*** EXERCISE INPUT ***

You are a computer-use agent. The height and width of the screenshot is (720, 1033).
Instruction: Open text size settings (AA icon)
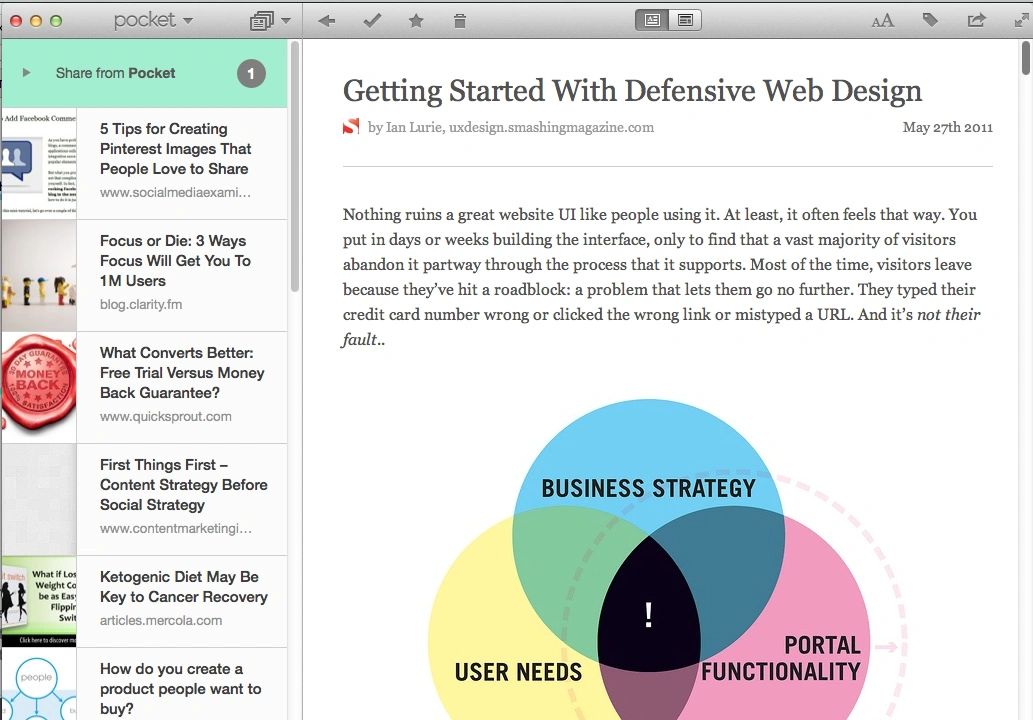point(882,20)
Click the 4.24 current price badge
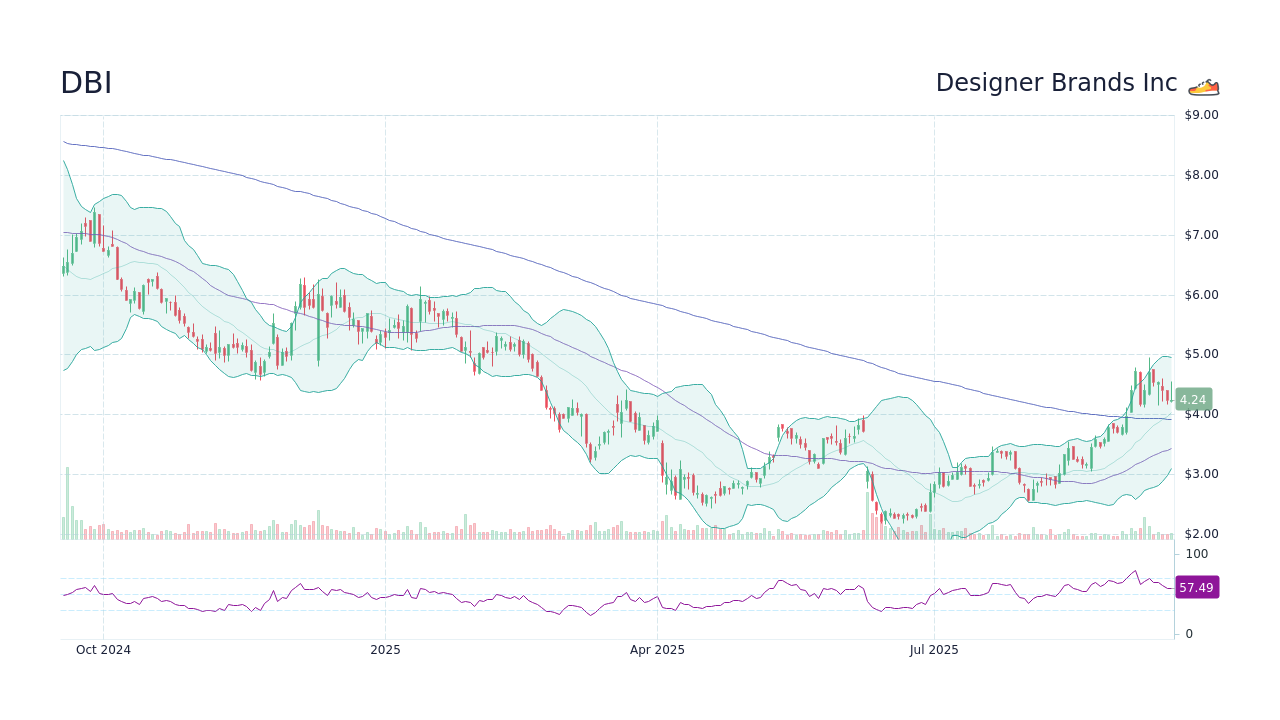Viewport: 1280px width, 720px height. [1192, 399]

***

GOAL OF THE EXERCISE →
Only the pictures are to be dropped; all other material above must be repeated exactly.

ANSWER BELOW →
You are a computer-use agent. The height and width of the screenshot is (720, 1033).
Instruction: Open text size settings (AA icon)
point(882,20)
Click the 4.24 current price badge
Viewport: 1280px width, 720px height. [1192, 399]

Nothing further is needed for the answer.